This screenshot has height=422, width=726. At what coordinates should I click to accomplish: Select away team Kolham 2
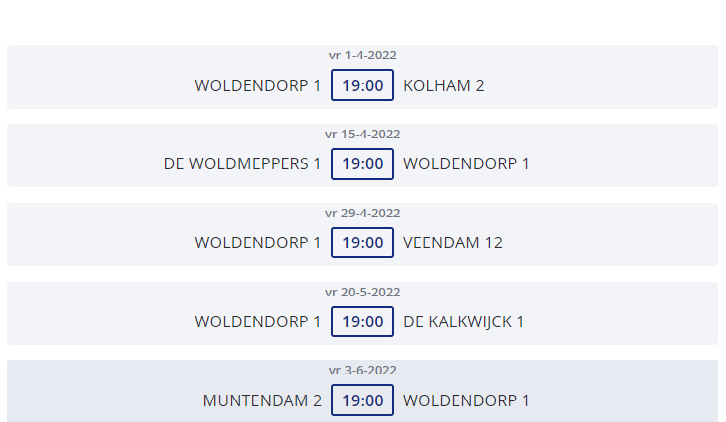(x=444, y=86)
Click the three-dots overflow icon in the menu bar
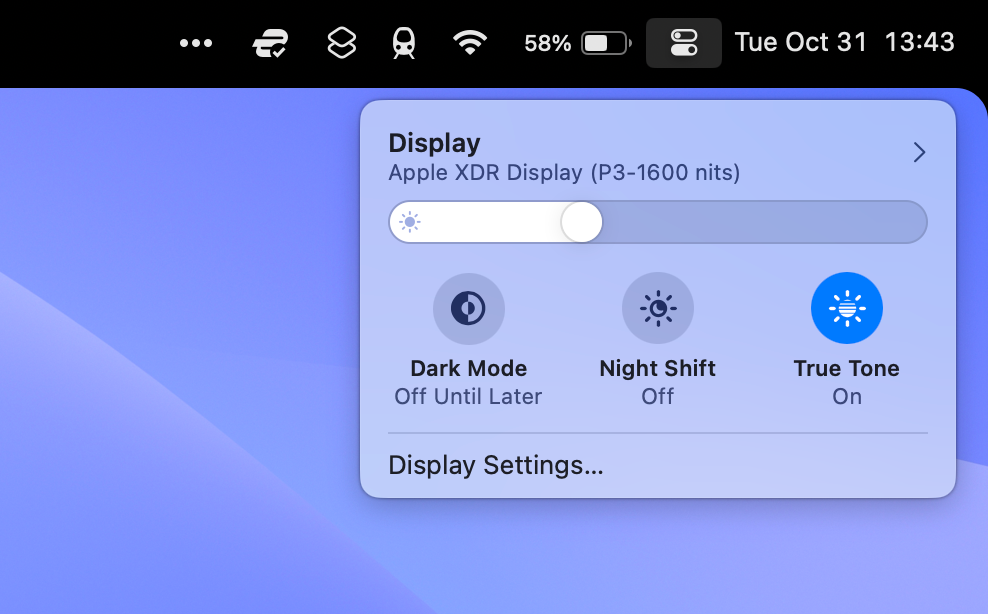 tap(196, 43)
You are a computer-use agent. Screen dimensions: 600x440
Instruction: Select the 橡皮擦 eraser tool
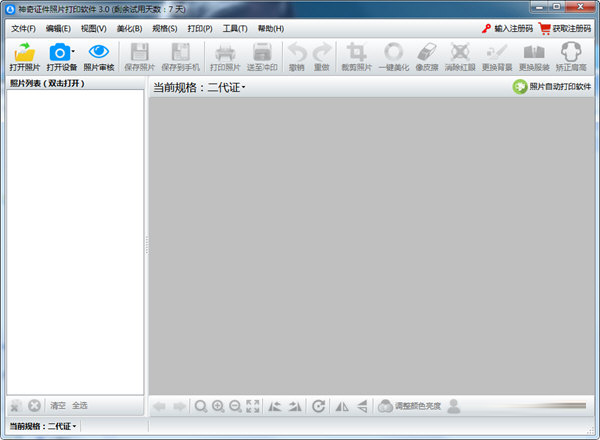click(x=427, y=52)
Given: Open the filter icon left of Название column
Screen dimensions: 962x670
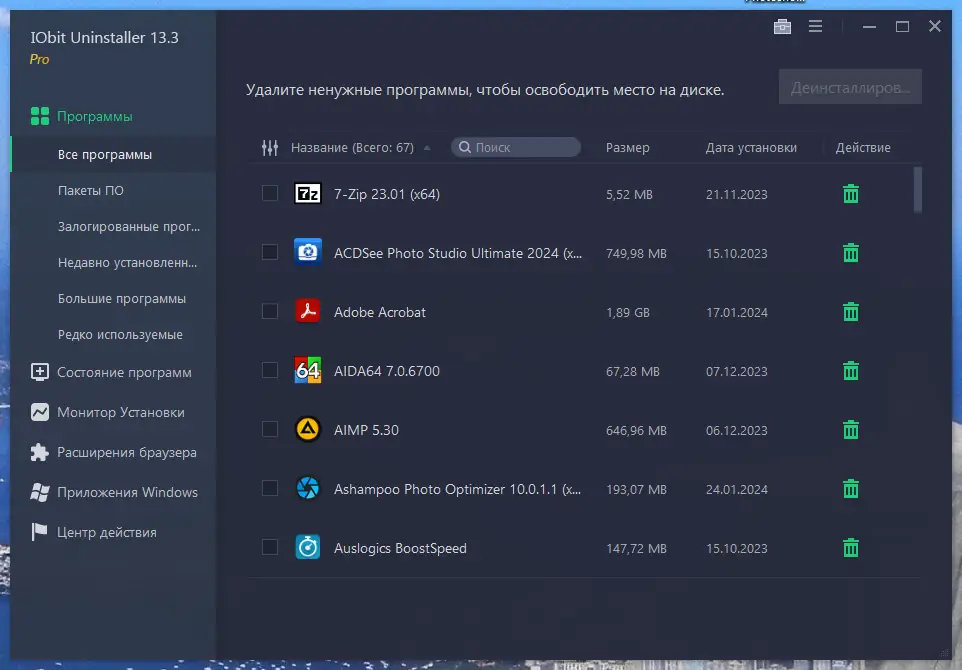Looking at the screenshot, I should pos(268,147).
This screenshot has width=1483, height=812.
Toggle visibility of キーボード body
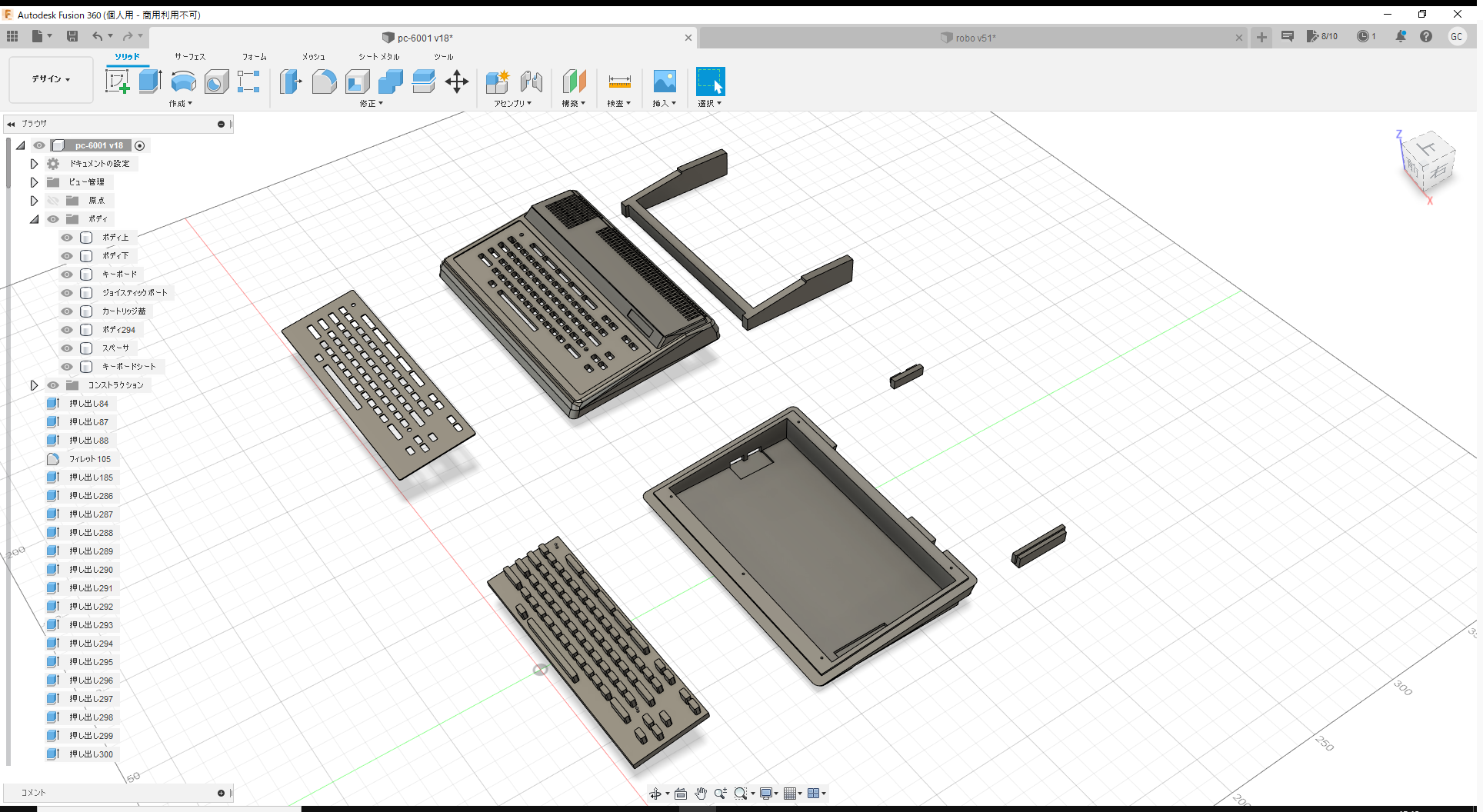tap(66, 275)
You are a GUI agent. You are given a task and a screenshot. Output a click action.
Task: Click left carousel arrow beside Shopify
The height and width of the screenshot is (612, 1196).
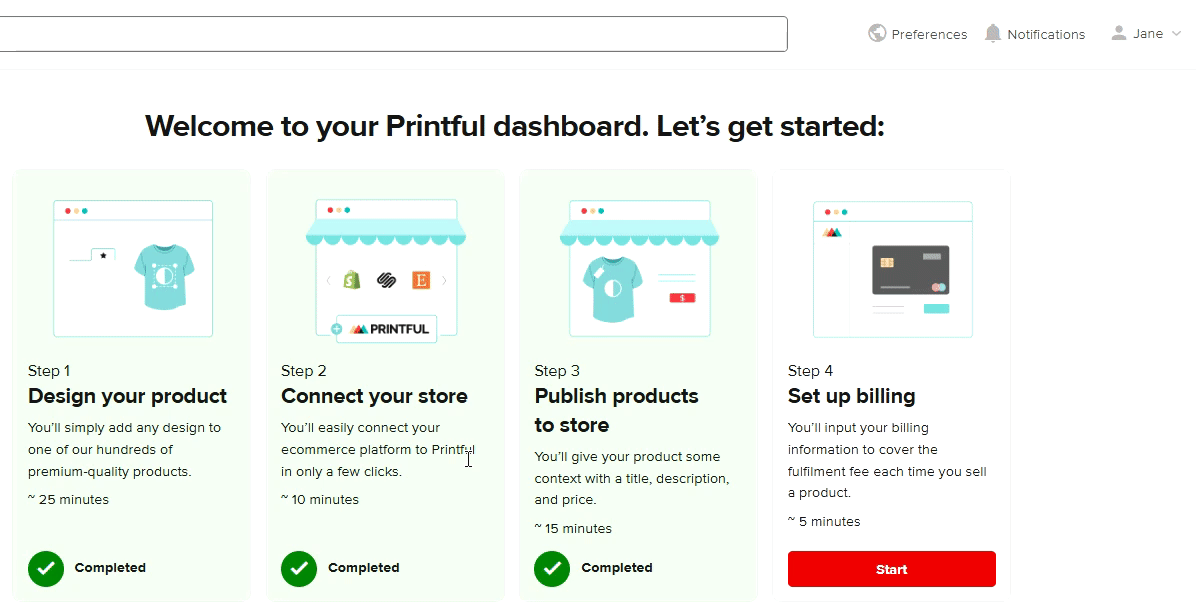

++++++++++

_Exercise directions_.
Rewrite all of the data above with every "Select" replaced by "Choose" and everything else unchanged. Leave out the pictures.

_Full answer_.
This screenshot has height=422, width=726. At what coordinates should I click to accomplish: Choose away team Kolham 2
(x=444, y=86)
Click the three-dots overflow icon in the menu bar
 tap(196, 43)
You are a computer-use agent. Screen dimensions: 600x440
Instruction: Choose the 橡皮擦 eraser tool
click(x=427, y=52)
Given: Open the filter icon left of Название column
Screen dimensions: 962x670
Looking at the screenshot, I should pos(268,147).
This screenshot has width=1483, height=812.
Toggle visibility of キーボード body
tap(66, 275)
You are a GUI agent. You are given a task and a screenshot. Output a click action.
Task: Click left carousel arrow beside Shopify
The height and width of the screenshot is (612, 1196).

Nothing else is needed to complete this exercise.